We set about trying to weaken the curse by defeating each of its conditions. When Gabriella turned one and then two, we claimed a first triumph. When her brother Alexander was born healthy, we gained a second, although we decided not to tempt fate with further children. These successes brought relief, but we couldn’t escape that final condition, and as time passed our daughter’s cognitive delays became more pronounced.

We accepted our fate, even though we continued to doubt the diagnosis.

When Gabriella was two, her geneticist called us, sharing reasons to question the diagnosis. We later learned that the doctor who discovered the syndrome had deferred his own conclusion when consulted. He had cited inconsistencies with the pattern, and most notably our daughter’s cataracts. In fact, no patient with Opitz C had ever had cataracts.

This lingering question created its own anxieties, and we decided to take another run at genetics. I was still angry and uncertain about our prior experience, but in August 1998, we traveled to a premier children’s hospital to see a renowned geneticist.

I remember my dilemma entering those pristine halls, as if coming before a seer with a crystal ball. While I would be happy to hear the last of Opitz C, a new syndrome would likely carry its own curse, its own conditions. We had long before concluded we would treat Gabriella’s symptoms as they arose, even though that sense of the unknown and the sudden emergence of both the cataracts and the tumor on her skull had created unending dread those first few years.

The renowned geneticist had her team conduct a thorough physical exam. They took a detailed medical history. The genetic counselors asked about our parents and grandparents, about miscarriages and disabilities in prior generations. They ordered a high-resolution chromosome analysis. And in the end, they concurred that the findings were inconsistent with Opitz trigonocephaly.

That curse was lifted. But what was it?

We returned to the realm of Rumpelstiltskin. My sigh of relief was shallow as the renowned geneticist introduced other syndromes like Walker-Warburg and Miller Dieker. These names meant nothing to us, any more than Opitz once had. They were intimidating all the same. But they soon ruled out Walker-Warburg. They recommended testing on chromosome 17, which came back normal, and as a result they eliminated Miller Dieker. Finally, they suggested sending blood samples to researchers at the Children’s Hospital of Chicago. We acquiesced.

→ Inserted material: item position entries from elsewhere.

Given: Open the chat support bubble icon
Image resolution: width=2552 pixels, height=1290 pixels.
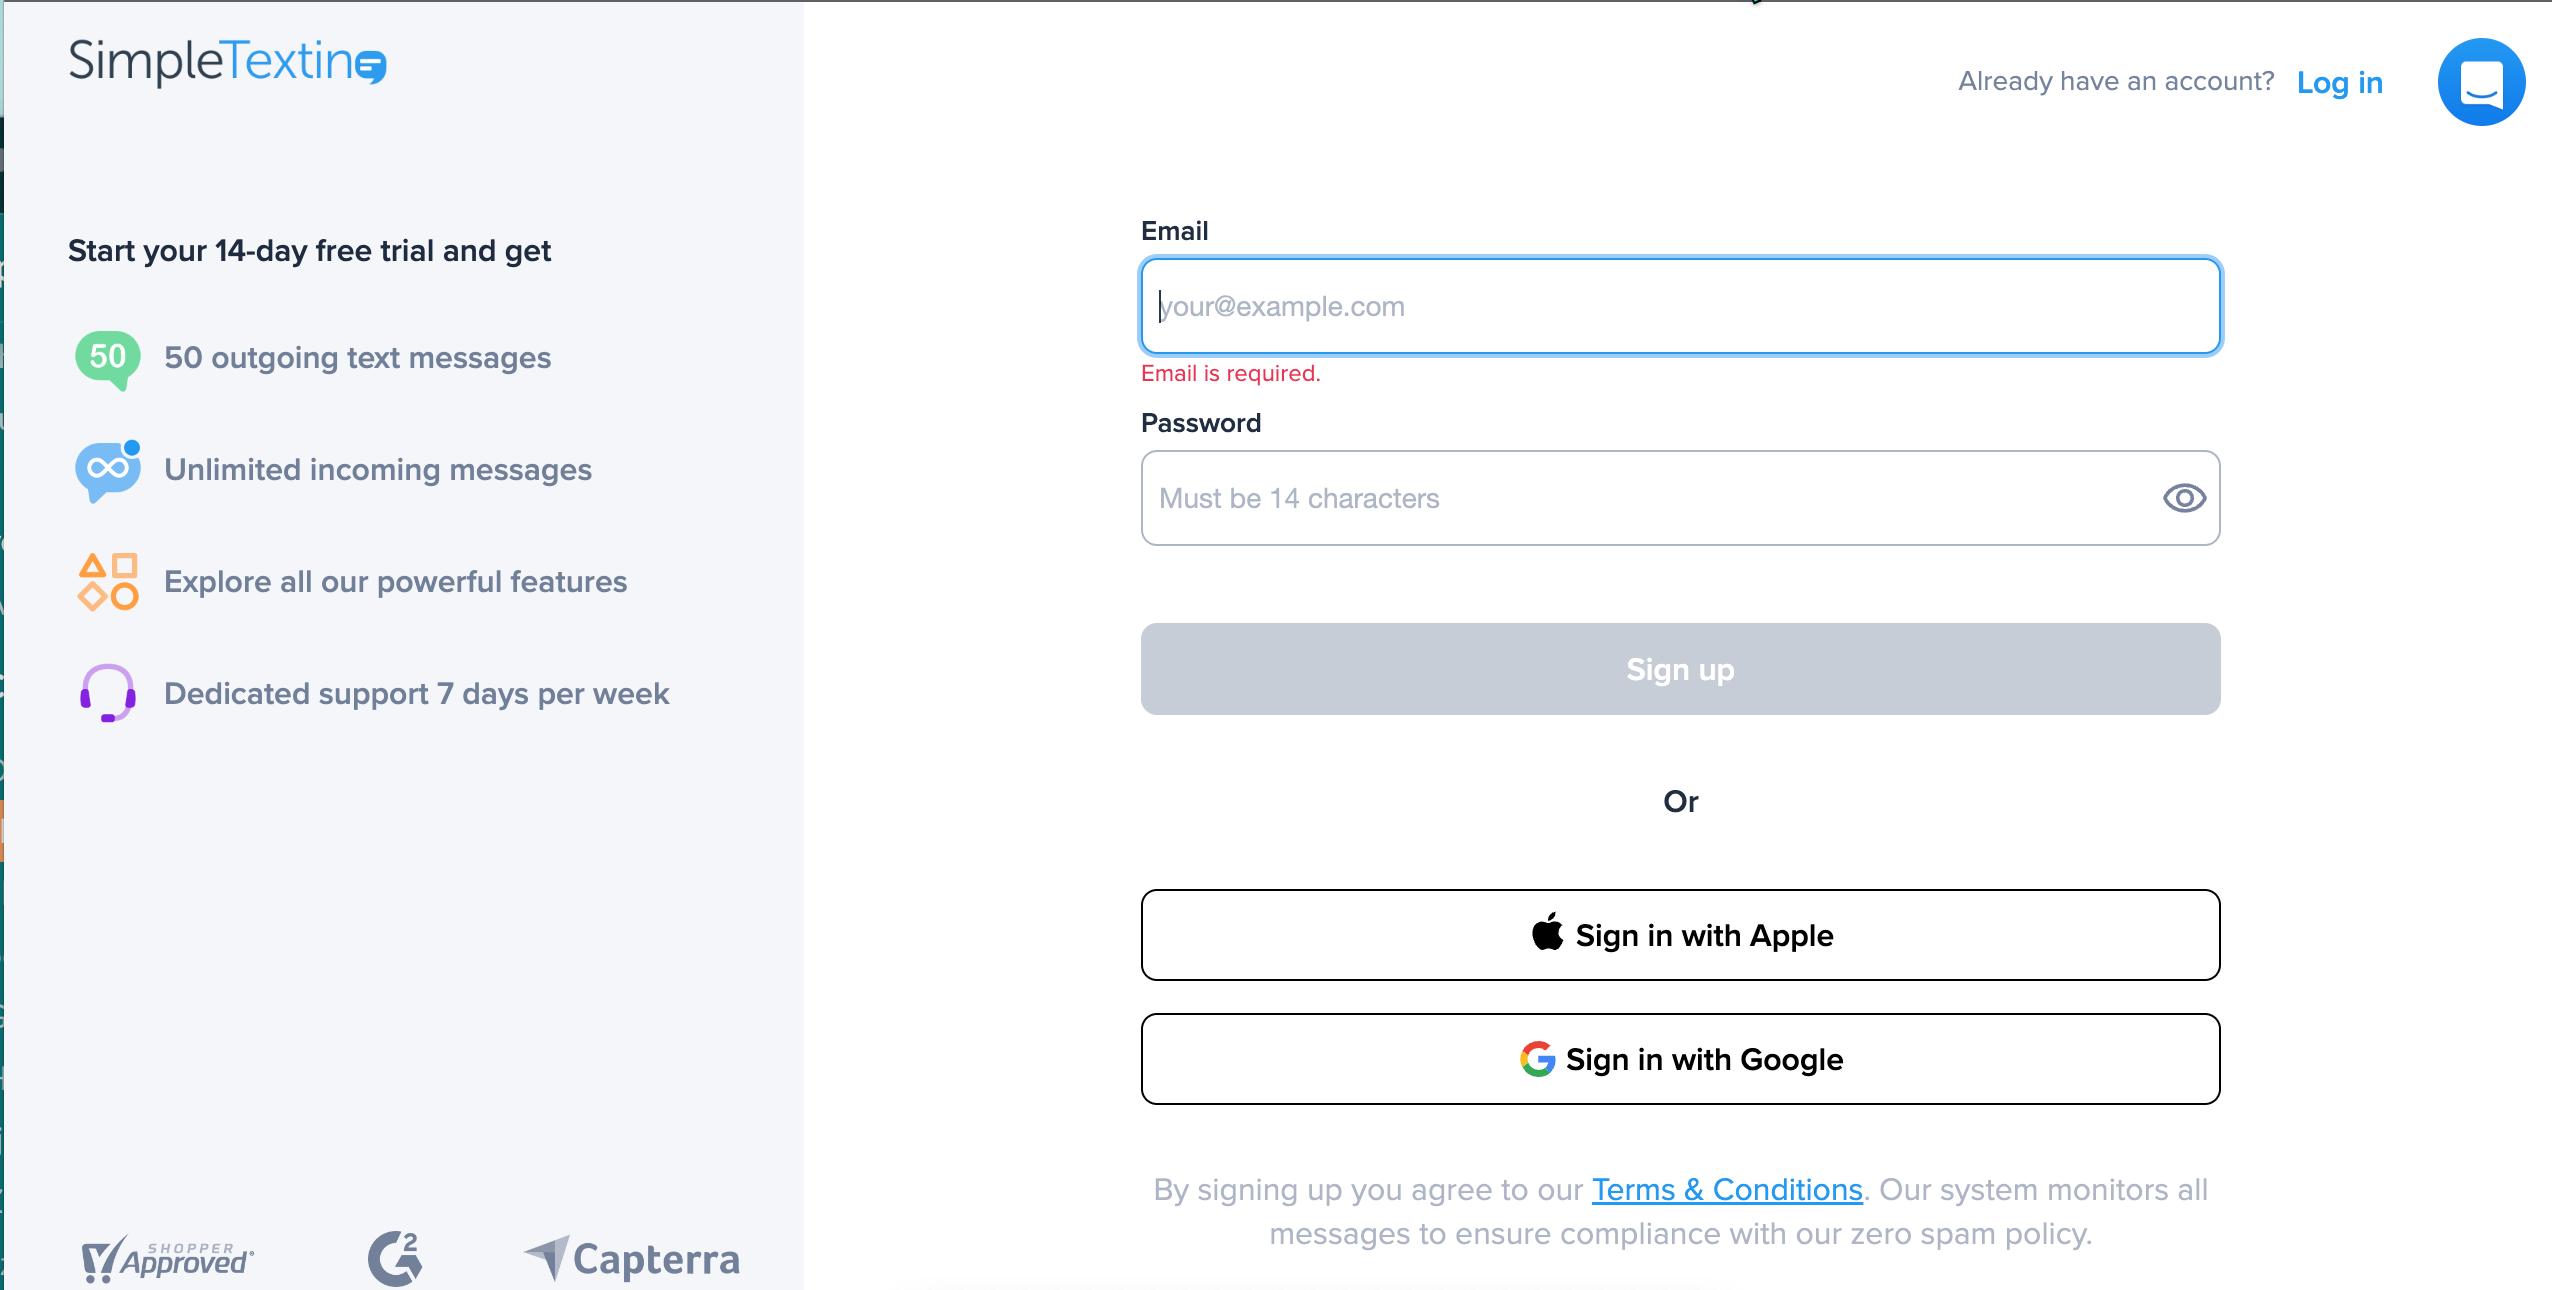Looking at the screenshot, I should click(x=2481, y=82).
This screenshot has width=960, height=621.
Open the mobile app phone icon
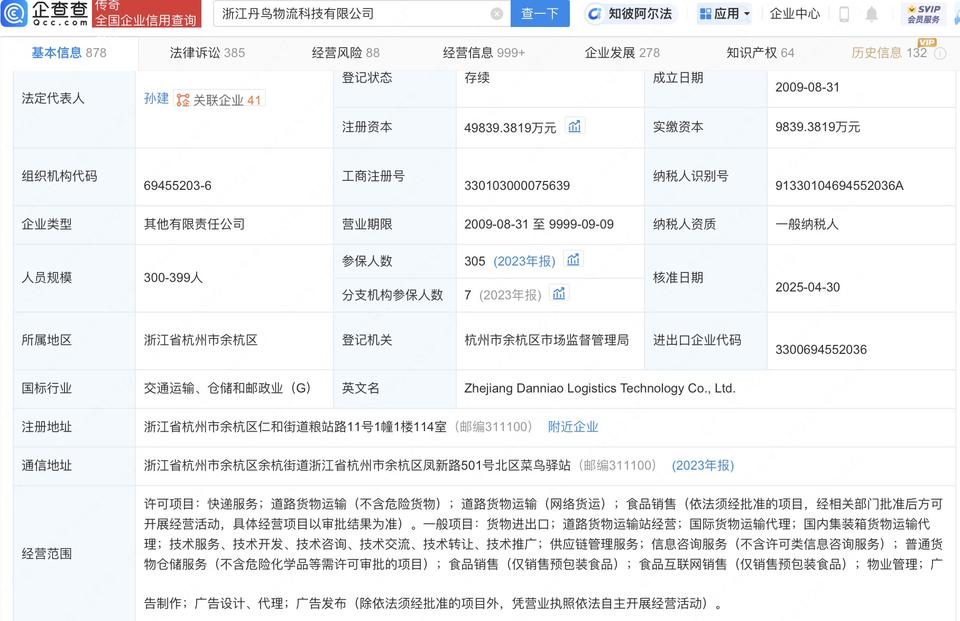[844, 14]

We returned home relieved, but still fearing the unknown. The frenetic pace of those early surgeries and hospitalizations eased, bringing encouragement.

Twenty months passed. We almost forgot about the researchers in Chicago. At last, in early 2000, the report came back. Based on her blood and her DNA, Gabriella didn’t conform with any known syndrome.

Our standard answer when asked for her diagnosis became “an undiagnosed genetic syndrome”. It sounded empty, like the null set in math, as if I had reached the end of a long and absorbing novel that just stopped without resolution.

The British call this a Syndrome Without A Name. I embraced this, and its charming acronym. In one last fairy tale moment, our daughter’s ugly duckling situation had turned her into a beautiful SWAN.